Появились первые санскритологи и в университетах Москвы и Петербурга П. Я. Петров и К. А. Коссович. Павел Яковлевич Петров (18141876) получил образование в Московском университете по восточным языкам: арабскому, персидскому и турецкому. Занимался он и санскритом, для совершенствования в котором был послан к Ф. Боппу. По возвращении в Россию П. Я. Петров преподавал в Казанском университете, а в 1851 г. занял только что созданную кафедру санскрита в Москве. Он был известен как замечательный полиглот (о чем свидетельствует и его библиотека, хранящаяся в Московском университете). Ученики П. Я. Петрова, Ф. Ф. Фортунатов и В. Ф. Миллер, начинали свою деятельность как санскритологи, хотя их основные труды принадлежали другим областям лингвистики.
В Москве учился и Каэтан Андреевич Коссович (1814-1883), усердно занимавшийся греческим, латинским и древнееврейским. К изучению санскрита его подтолкнули славянофилы — прежде всего А. С. Хомяков, подаривший «страстному эллинисту» вильсоновский словарь, купленный по случаю на Сухаревке. А. С. Хомяков и сам был настолько увлечен поисками древнеиндийских слов, сходных со славянскими, что утверждал, будто русский человек легко может читать по-санскритски, вовсе не обучаясь специально этому языку (проблема лишь в незнании шрифта). Памятником такого же рода энтузиазма является и подготовленный (но не законченный) К. А. Коссовичем «Санскрито-русский словарь» (1850-е годы), где слова даются не только русскими буквами, но и располагаются в порядке нашего алфавита, чтобы облегчить пользование им «для лиц, индийского письма не знающих». Когда в Петербургском университете был образован факультет восточных языков, К. А. Коссович занял кафедру санскрита. Преподавание его не отличалось научной глубиной и систематичностью, но все же появилась возможность для специализации в области индологии.

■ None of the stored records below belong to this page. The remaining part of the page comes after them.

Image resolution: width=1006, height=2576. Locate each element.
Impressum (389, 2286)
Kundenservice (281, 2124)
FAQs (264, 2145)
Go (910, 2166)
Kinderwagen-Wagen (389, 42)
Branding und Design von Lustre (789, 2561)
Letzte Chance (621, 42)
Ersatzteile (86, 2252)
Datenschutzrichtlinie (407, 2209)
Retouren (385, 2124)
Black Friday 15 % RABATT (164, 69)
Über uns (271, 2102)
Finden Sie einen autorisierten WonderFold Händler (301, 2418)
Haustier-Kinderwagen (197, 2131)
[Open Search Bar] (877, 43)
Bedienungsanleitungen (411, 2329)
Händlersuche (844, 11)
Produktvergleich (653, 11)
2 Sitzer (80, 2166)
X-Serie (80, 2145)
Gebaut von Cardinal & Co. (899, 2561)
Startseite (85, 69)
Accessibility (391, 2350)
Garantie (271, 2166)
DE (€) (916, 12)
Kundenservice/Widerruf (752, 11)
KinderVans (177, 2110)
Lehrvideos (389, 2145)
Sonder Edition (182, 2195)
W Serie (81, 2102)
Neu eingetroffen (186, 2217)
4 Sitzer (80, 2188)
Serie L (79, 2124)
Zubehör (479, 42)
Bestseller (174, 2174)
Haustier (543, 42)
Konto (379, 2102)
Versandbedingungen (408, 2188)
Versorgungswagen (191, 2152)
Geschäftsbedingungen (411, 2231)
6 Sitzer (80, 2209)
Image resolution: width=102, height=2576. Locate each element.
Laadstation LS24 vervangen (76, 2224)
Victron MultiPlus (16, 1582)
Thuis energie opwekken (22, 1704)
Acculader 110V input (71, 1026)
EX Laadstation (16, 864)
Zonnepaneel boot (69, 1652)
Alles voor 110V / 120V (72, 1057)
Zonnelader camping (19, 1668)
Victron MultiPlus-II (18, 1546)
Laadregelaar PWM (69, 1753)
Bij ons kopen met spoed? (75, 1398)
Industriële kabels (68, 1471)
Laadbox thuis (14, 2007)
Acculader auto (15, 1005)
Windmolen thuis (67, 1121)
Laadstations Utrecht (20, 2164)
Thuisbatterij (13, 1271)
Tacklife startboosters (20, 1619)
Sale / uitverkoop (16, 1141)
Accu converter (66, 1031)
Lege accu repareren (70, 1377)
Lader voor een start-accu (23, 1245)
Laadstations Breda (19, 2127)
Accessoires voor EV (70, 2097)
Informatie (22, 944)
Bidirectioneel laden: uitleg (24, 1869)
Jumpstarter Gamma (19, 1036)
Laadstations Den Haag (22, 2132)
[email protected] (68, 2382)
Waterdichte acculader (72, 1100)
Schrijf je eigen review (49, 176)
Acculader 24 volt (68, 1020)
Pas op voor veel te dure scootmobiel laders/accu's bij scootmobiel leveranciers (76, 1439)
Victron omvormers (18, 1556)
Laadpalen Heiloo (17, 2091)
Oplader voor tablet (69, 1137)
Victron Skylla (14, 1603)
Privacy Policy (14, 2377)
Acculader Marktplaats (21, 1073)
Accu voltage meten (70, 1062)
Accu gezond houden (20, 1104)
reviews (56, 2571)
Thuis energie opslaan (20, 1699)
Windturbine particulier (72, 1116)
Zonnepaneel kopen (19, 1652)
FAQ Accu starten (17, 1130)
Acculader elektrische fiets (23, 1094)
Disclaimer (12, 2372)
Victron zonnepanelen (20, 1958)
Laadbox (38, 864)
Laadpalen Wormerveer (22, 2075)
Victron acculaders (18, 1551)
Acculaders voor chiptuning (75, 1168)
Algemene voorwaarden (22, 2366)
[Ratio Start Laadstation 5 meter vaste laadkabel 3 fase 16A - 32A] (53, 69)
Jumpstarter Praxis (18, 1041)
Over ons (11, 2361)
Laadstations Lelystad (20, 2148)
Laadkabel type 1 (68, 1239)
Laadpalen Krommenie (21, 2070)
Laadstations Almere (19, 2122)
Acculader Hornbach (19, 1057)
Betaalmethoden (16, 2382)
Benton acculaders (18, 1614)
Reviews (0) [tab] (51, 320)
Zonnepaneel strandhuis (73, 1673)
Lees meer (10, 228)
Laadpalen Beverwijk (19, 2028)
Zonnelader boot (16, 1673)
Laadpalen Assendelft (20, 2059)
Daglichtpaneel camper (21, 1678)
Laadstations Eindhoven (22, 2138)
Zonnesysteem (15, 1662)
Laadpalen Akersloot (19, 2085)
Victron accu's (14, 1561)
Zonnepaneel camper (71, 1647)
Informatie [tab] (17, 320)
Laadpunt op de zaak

Итоги развития индологии к середине XIX в. можно было бы подвести следующим образом.
В конце XVIII в. началось научное изучение Индии европейцами. Появилась первая организация востоковедов — Азиатское общество, основанное У. Джонсом, журналы и переводы с санскрита.
В начале XIX в. образованы кафедры в ведущих университетах Европы, сложились национальные школы, связанные с именами А.-В. Шлегеля и Ф. Боппа (Германия), Э. Бюрнуфа (Франция), Г.-Т. Кольбрука и Г. Г. Вильсона (Англия).
За несколько десятилетий подготовлены научные издания многочисленных текстов (и прежде всего опубликована Максом Мюллером «Риг-веда»).
Осуществлена дешифровка древнеиндийской письменности (Д. Прин-сеп) и начались первые, еще любительские, раскопки и сбор коллекций древностей.
Накопленная информация собрана и систематизирована в таких общих трудах, как «Исследование индийской древности» X. Лассена, в каталогах санскритских рукописей и «Истории индийской литературы» А. Вебера.